Another person (“borrower”) is able to request a loan from the DeFi lending platform. When the loan request is accepted then the control of the specified quantity of tokens is transferred by the DeFi lending platform to the borrower.

Liquidity provider provides liquidity to DeFi lending platform. The liquidity provider receives tokens from the DeFi lending platform to represent their share in the liquidity pool

This is where a person (“liquidity provider”) transfers the control of tokens to a DeFi lending platform. The DeFi lending platform includes those tokens in a general pool of tokens referred to as a liquidity pool. In return the DeFi lending platform transfer control of different tokens to the liquidity provider, with those tokens representing the liquidity provider’s interest or ‘stake’ in the liquidity pool. These tokens are commonly referred to as ‘liquidity tokens’.

For example, Rachel transfers 10 ether to the Compound DeFi lending platform. At that time the exchange rate is 0.020070. Rachel receives 498.26 Compound ether (cETH). When Rachel wants to end the loan she transfers the 498.26 Compound ether to Compound. At that time the exchange rate is 0.022371. Rachel receives 11.15 ether in return.

Another person (“borrower”) is able to request a loan from the DeFi lending platform. When the loan request is accepted then the control of the specified quantity of tokens is transferred from the DeFi lending platform to the borrower.

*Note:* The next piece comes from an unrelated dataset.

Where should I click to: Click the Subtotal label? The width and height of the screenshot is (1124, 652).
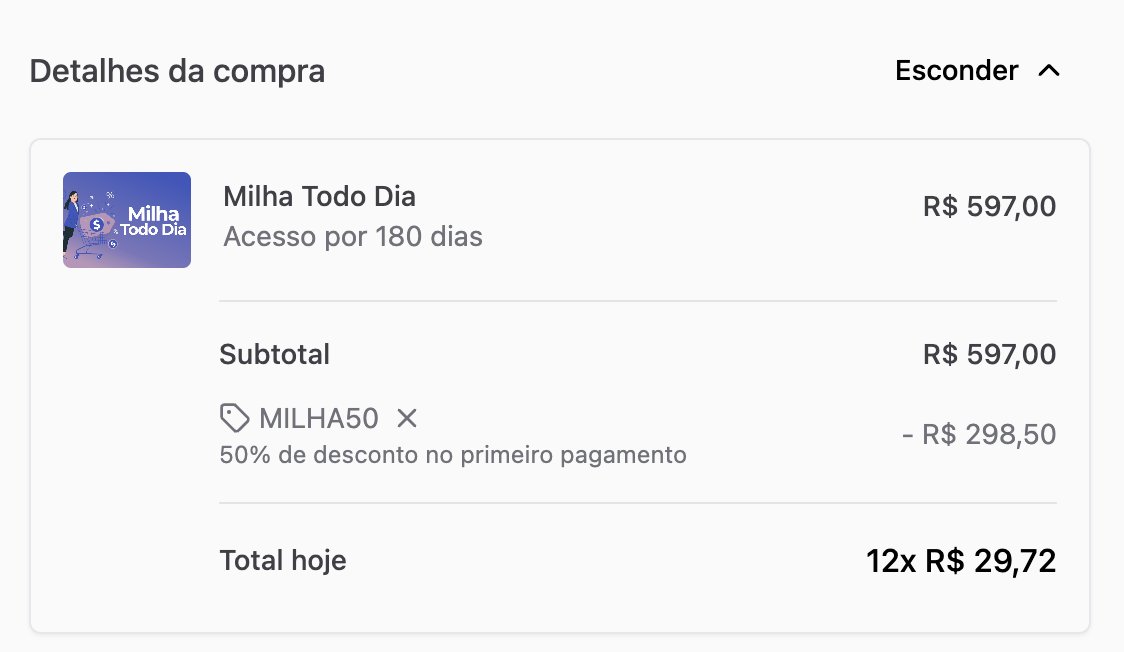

Liquidity provider provides liquidity to DeFi lending platform. The liquidity provider receives a non-fungible token from the DeFi lending platform that records the terms of the loan

This is where a person (“liquidity provider”) transfers control of the tokens to a DeFi lending platform. The DeFi lending platform includes those tokens in a general pool of tokens referred to as a liquidity pool. In return the DeFi lending platform transfers to the liquidity provider the control of a non-fungible token (NFT) that records the terms of the loan (e.g. loan period, quantity of tokens loaned, rate of return on the loan). Another person (“borrower”) is able to request a loan from the DeFi lending platform.

When the loan request is accepted then the control of the specified quantity of tokens is transferred from the DeFi lending platform to the borrower. The DeFi lending platform may also issue the borrower with an NFT that records the terms of the loan (e.g. loan period, quantity of tokens loaned, rate of return on the loan).